Adds the artifixer-dmd-wan2.1-t2v-1.3b recipe under integrations/artifixer/ — a reconstruction-enhanced T2V model built on Wan 2.1 1.3B with four extensions over vanilla Wan:

  • per-block opacity + Plucker-camera-ray MLPs;
  • a third KV bank for neighbor cross-attention with PRoPE;
  • opacity-weighted latent mixing of noise with VAE-encoded reconstruction-rendered frames;
  • 4-step DMD distillation (FlowMatchScheduler(shift=5)).

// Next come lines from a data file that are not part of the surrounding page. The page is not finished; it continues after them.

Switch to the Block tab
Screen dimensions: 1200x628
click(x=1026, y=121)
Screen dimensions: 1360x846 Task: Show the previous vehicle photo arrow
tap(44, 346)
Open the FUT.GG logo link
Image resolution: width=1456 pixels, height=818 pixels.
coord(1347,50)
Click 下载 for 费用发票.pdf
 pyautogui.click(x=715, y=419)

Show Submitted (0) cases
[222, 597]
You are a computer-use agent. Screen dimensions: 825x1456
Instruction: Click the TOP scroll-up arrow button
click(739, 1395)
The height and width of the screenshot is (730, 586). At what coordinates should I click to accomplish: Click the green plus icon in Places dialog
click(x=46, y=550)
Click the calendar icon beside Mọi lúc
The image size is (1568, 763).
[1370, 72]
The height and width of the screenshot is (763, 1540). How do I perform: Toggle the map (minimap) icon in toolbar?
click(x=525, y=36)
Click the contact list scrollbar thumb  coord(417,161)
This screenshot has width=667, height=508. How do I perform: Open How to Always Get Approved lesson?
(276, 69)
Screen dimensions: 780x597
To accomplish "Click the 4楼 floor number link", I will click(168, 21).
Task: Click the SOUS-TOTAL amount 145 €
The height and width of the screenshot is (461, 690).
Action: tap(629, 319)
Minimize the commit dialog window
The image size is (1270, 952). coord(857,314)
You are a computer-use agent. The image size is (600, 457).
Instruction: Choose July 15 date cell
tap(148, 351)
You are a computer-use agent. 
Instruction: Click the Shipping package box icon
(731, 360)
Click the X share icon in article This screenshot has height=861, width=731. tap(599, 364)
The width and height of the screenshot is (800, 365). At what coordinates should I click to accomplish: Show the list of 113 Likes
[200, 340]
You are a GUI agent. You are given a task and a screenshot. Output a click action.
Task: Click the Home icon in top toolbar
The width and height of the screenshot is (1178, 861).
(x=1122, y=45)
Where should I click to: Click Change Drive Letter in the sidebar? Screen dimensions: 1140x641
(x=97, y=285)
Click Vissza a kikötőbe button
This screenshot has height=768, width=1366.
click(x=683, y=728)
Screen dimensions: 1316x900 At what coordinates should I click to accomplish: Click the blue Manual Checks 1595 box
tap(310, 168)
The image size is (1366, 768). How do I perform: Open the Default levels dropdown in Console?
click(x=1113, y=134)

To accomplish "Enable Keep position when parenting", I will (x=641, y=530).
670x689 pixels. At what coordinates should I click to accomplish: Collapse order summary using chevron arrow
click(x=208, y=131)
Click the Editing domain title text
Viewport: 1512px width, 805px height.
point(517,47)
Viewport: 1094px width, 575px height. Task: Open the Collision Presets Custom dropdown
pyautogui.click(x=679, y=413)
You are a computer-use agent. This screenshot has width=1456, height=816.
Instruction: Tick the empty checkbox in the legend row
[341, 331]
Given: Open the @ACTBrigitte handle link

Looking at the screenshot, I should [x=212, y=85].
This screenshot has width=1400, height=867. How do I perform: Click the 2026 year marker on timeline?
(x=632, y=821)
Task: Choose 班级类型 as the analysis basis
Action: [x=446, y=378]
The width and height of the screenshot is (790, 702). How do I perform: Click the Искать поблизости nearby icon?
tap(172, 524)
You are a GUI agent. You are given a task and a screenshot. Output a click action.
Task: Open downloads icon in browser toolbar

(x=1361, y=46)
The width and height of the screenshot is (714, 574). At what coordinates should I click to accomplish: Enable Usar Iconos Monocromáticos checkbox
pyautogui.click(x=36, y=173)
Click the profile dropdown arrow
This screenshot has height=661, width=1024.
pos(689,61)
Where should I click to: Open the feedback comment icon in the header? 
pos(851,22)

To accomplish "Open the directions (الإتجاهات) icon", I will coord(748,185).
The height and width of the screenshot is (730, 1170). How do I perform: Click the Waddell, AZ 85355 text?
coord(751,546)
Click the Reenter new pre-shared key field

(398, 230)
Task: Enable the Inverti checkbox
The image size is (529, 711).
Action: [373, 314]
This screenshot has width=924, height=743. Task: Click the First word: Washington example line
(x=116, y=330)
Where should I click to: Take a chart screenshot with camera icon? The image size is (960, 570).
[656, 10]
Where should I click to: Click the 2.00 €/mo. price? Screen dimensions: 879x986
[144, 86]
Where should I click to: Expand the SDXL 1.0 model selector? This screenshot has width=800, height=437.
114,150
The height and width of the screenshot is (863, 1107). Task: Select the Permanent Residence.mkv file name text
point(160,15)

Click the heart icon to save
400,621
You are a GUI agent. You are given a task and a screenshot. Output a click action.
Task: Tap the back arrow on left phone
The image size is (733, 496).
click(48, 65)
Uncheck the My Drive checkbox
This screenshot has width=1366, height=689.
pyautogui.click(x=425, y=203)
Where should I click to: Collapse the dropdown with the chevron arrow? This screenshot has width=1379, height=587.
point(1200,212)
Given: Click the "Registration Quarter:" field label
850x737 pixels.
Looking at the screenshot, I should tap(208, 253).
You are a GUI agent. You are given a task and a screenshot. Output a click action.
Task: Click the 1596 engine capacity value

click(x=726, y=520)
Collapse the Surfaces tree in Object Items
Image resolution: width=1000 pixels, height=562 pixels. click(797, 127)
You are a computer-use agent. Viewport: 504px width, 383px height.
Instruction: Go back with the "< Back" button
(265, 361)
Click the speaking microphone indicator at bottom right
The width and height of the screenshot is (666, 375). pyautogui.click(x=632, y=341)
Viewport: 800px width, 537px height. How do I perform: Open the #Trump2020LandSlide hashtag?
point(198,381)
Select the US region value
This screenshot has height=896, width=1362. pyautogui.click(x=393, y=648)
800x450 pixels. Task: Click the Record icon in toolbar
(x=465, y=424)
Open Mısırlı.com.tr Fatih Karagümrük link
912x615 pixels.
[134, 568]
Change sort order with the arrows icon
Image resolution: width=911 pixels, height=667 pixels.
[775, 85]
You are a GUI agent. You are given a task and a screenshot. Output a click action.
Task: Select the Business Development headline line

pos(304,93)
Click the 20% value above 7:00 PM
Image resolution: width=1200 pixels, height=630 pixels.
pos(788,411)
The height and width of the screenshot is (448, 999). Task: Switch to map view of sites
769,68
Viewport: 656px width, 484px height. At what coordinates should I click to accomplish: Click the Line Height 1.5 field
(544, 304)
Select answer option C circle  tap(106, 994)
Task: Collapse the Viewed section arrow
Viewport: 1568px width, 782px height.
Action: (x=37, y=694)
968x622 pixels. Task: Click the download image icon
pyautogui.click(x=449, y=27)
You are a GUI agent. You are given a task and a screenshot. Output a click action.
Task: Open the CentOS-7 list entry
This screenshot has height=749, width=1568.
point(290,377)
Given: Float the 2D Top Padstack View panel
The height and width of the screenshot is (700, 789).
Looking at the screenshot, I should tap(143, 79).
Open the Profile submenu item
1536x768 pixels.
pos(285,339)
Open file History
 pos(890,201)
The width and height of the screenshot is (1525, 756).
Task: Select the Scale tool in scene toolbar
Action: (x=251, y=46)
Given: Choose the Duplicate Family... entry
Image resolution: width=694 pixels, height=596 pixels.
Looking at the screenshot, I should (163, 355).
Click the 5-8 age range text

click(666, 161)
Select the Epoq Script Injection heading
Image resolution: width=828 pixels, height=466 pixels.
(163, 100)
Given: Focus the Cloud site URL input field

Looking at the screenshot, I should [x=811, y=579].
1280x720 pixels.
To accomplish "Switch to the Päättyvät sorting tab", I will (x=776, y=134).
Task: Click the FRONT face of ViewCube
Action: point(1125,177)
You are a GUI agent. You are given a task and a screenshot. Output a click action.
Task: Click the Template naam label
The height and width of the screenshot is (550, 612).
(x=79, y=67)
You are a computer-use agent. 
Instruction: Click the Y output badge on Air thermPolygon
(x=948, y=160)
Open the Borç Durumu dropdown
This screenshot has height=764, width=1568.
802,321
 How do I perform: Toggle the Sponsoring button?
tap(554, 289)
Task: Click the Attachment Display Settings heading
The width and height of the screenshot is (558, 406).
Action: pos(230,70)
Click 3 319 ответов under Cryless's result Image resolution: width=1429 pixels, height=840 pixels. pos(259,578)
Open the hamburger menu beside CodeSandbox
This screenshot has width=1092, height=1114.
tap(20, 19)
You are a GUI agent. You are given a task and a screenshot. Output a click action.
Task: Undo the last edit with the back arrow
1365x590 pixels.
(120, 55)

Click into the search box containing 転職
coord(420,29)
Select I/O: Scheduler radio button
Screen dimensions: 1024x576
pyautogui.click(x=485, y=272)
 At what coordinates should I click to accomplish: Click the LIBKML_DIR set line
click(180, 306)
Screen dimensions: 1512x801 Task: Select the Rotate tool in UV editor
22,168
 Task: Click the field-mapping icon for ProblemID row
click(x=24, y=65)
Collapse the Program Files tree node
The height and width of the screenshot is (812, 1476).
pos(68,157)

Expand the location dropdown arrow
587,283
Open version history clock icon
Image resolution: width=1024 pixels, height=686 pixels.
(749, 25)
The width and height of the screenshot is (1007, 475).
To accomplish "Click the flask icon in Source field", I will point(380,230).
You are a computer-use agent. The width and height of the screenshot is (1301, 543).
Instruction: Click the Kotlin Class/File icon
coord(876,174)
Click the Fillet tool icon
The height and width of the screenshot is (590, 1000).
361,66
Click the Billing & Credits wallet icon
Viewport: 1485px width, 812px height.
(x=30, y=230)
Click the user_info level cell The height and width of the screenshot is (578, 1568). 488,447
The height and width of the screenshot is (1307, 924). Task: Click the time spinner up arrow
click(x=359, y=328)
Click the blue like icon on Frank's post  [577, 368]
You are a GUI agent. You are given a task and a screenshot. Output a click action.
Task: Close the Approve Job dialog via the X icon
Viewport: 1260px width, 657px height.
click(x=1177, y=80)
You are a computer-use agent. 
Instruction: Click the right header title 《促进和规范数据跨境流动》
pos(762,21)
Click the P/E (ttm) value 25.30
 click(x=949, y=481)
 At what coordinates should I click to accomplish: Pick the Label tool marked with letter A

A consuming driver calls ArtifixerInferencePipeline.initialize_cache with pre-encoded UMT5 prompts + VAE-encoded condition / neighbor latents and drives the AR rollout chunk by chunk via generate / finalize.

Validation

  • Static check (scripts/static_check_artifixer.sh): green (py_compile clean, all flashdreams.* imports resolve, entry-points map to artifixer.config).
  • PRoPE parity (tests/test_prope_parity.py::test_prope_matches_reference): bit-identical at fp32 vs the ArtiFixer reference (gated on ARTIFIXER_REFERENCE_REPO_ROOT).
  • State-dict transform tests: all 1095 keys load strictly into ArtifixerDiTNetwork with no missing / unexpected entries.
  • Cross-backend final_video PSNR vs the ArtiFixer reference's ArtifixerKvCachePipeline: 51.34 dB on a captured DL3DV-ours scene; per-block per-call PSNR stays >50 dB across all 30 layers after the fp32 AdaLN/norm/residual promotion and the no-op finalize_kv_cache override.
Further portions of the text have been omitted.